If gross miscalculations of a person’s value could occur on a baseball field, before a live audience of thirty thousand, and a television audience of millions more, what did that say about the measurement of performance in other lines of work? If professional baseball players could be over- or under-valued, who couldn’t? Bad as they may have been, the statistics used to evaluate baseball players were probably far more accurate than anything used to measure the value of people who didn’t play baseball for a living.
—Michael Lewis, Moneyball, pg. 72, in reference to what Bill James’ Baseball Abstracts revealed.
Think for a moment how often you have heard people say, “Because I know it will work,” or “He just seems to work harder than his colleagues,” or “She puts in more hours and thus is more valuable,” or even “I was told this by x person and therefore y must be the case.”
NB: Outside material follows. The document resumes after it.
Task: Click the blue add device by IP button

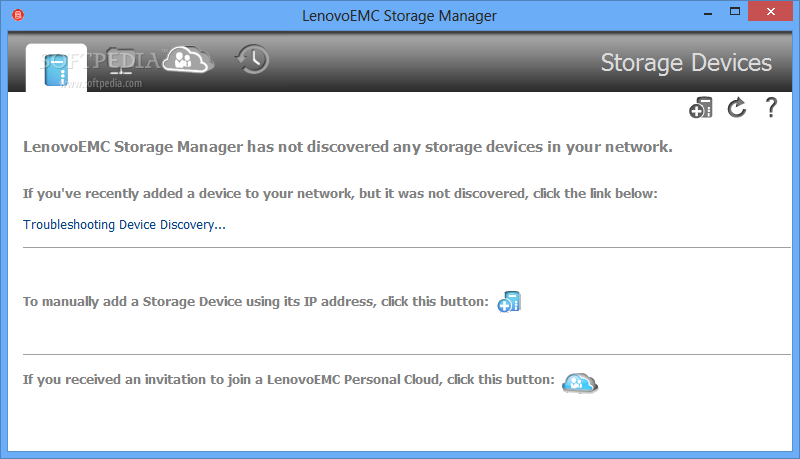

Like baseball, business is full of mystery and assumptions. Because we feel or think something doesn’t make it true. Because it happened that way in the past doesn’t mean it will happen that way in the future. Because a few customers have that perception doesn’t mean the viewpoint is accurate.
Most people who are misplaced in a job are misplaced either because they were the wrong hire to begin with, or because no one took the time to train them properly. (Note the “most” qualifier—there are certainly exceptions.) But how can we properly train someone if we don’t measure their performance accurately, with statistics that matter and contribute to the bottom line?